> [Instructions for the task] The data are to be restated in full, exactly as presented.

> [Records for this task]
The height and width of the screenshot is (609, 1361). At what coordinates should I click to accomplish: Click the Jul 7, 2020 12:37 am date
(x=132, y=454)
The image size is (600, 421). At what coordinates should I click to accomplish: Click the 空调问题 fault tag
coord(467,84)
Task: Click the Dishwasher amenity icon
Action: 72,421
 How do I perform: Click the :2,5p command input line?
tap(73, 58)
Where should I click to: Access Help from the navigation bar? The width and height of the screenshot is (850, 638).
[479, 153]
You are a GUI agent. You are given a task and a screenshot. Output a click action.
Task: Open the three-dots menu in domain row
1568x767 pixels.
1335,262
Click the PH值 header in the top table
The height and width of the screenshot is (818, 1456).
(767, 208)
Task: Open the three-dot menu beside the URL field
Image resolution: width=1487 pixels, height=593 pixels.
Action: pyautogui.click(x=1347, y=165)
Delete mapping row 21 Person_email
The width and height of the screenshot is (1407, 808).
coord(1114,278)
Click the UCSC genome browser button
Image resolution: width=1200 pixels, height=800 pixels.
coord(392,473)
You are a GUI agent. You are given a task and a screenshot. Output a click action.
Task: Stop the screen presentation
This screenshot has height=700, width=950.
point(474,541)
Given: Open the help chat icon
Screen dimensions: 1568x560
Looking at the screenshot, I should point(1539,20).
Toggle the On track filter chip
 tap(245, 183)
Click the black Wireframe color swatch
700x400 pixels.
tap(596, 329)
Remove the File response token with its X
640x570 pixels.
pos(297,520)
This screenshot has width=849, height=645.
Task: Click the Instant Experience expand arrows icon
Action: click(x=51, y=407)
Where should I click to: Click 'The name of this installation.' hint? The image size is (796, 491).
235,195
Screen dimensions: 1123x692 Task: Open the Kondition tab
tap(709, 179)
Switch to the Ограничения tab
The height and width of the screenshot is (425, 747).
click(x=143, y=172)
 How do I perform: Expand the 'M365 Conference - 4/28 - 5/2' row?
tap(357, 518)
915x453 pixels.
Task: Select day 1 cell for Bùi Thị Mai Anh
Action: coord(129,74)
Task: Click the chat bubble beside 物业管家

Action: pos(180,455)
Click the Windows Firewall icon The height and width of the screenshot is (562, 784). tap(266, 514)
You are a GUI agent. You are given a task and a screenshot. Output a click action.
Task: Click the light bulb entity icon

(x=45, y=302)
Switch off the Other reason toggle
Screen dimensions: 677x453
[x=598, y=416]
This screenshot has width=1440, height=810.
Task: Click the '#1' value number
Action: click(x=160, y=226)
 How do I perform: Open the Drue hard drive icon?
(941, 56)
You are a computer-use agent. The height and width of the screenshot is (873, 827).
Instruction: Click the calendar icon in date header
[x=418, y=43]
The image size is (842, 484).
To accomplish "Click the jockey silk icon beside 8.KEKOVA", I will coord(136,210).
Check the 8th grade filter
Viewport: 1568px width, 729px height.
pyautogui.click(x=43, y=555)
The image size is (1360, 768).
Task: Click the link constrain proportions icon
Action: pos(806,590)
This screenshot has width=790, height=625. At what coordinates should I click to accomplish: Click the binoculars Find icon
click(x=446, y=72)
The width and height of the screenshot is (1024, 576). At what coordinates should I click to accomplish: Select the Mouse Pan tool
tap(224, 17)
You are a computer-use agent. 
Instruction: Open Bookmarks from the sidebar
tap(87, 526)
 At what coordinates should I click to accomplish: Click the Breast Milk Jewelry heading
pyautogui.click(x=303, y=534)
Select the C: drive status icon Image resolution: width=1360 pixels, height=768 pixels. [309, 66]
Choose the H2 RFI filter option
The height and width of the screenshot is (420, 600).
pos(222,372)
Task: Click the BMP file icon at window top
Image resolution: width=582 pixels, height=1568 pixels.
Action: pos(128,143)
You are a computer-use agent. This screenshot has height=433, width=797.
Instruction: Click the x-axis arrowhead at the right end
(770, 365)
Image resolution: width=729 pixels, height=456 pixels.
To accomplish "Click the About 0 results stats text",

> [Task result]
The height and width of the screenshot is (609, 1361). At what coordinates should I click to accomplish: Click the Jul 7, 2020 12:37 am date
(x=132, y=454)
The image size is (600, 421). At what coordinates should I click to accomplish: Click the 空调问题 fault tag
coord(467,84)
Task: Click the Dishwasher amenity icon
Action: 72,421
 How do I perform: Click the :2,5p command input line?
tap(73, 58)
Where should I click to: Access Help from the navigation bar? The width and height of the screenshot is (850, 638).
[479, 153]
You are a GUI agent. You are given a task and a screenshot. Output a click action.
Task: Open the three-dots menu in domain row
1568x767 pixels.
1335,262
Click the PH值 header in the top table
The height and width of the screenshot is (818, 1456).
(767, 208)
Task: Open the three-dot menu beside the URL field
Image resolution: width=1487 pixels, height=593 pixels.
Action: pyautogui.click(x=1347, y=165)
Delete mapping row 21 Person_email
The width and height of the screenshot is (1407, 808).
coord(1114,278)
Click the UCSC genome browser button
Image resolution: width=1200 pixels, height=800 pixels.
coord(392,473)
You are a GUI agent. You are given a task and a screenshot. Output a click action.
Task: Stop the screen presentation
This screenshot has height=700, width=950.
point(474,541)
Given: Open the help chat icon
Screen dimensions: 1568x560
Looking at the screenshot, I should point(1539,20).
Toggle the On track filter chip
 tap(245, 183)
Click the black Wireframe color swatch
700x400 pixels.
tap(596, 329)
Remove the File response token with its X
640x570 pixels.
pos(297,520)
This screenshot has width=849, height=645.
Task: Click the Instant Experience expand arrows icon
Action: click(x=51, y=407)
Where should I click to: Click 'The name of this installation.' hint? The image size is (796, 491).
235,195
Screen dimensions: 1123x692 Task: Open the Kondition tab
tap(709, 179)
Switch to the Ограничения tab
The height and width of the screenshot is (425, 747).
click(x=143, y=172)
 How do I perform: Expand the 'M365 Conference - 4/28 - 5/2' row?
tap(357, 518)
915x453 pixels.
Task: Select day 1 cell for Bùi Thị Mai Anh
Action: coord(129,74)
Task: Click the chat bubble beside 物业管家

Action: pos(180,455)
Click the Windows Firewall icon The height and width of the screenshot is (562, 784). tap(266, 514)
You are a GUI agent. You are given a task and a screenshot. Output a click action.
Task: Click the light bulb entity icon

(x=45, y=302)
Switch off the Other reason toggle
Screen dimensions: 677x453
[x=598, y=416]
This screenshot has width=1440, height=810.
Task: Click the '#1' value number
Action: click(x=160, y=226)
 How do I perform: Open the Drue hard drive icon?
(941, 56)
You are a computer-use agent. The height and width of the screenshot is (873, 827).
Instruction: Click the calendar icon in date header
[x=418, y=43]
The image size is (842, 484).
To accomplish "Click the jockey silk icon beside 8.KEKOVA", I will coord(136,210).
Check the 8th grade filter
Viewport: 1568px width, 729px height.
pyautogui.click(x=43, y=555)
The image size is (1360, 768).
Task: Click the link constrain proportions icon
Action: pos(806,590)
This screenshot has width=790, height=625. At what coordinates should I click to accomplish: Click the binoculars Find icon
click(x=446, y=72)
The width and height of the screenshot is (1024, 576). At what coordinates should I click to accomplish: Select the Mouse Pan tool
tap(224, 17)
You are a computer-use agent. 
Instruction: Open Bookmarks from the sidebar
tap(87, 526)
 At what coordinates should I click to accomplish: Click the Breast Milk Jewelry heading
pyautogui.click(x=303, y=534)
Select the C: drive status icon Image resolution: width=1360 pixels, height=768 pixels. [309, 66]
Choose the H2 RFI filter option
The height and width of the screenshot is (420, 600).
pos(222,372)
Task: Click the BMP file icon at window top
Image resolution: width=582 pixels, height=1568 pixels.
Action: pos(128,143)
You are a computer-use agent. This screenshot has height=433, width=797.
Instruction: Click the x-axis arrowhead at the right end
(770, 365)
Image resolution: width=729 pixels, height=456 pixels.
To accomplish "Click the About 0 results stats text",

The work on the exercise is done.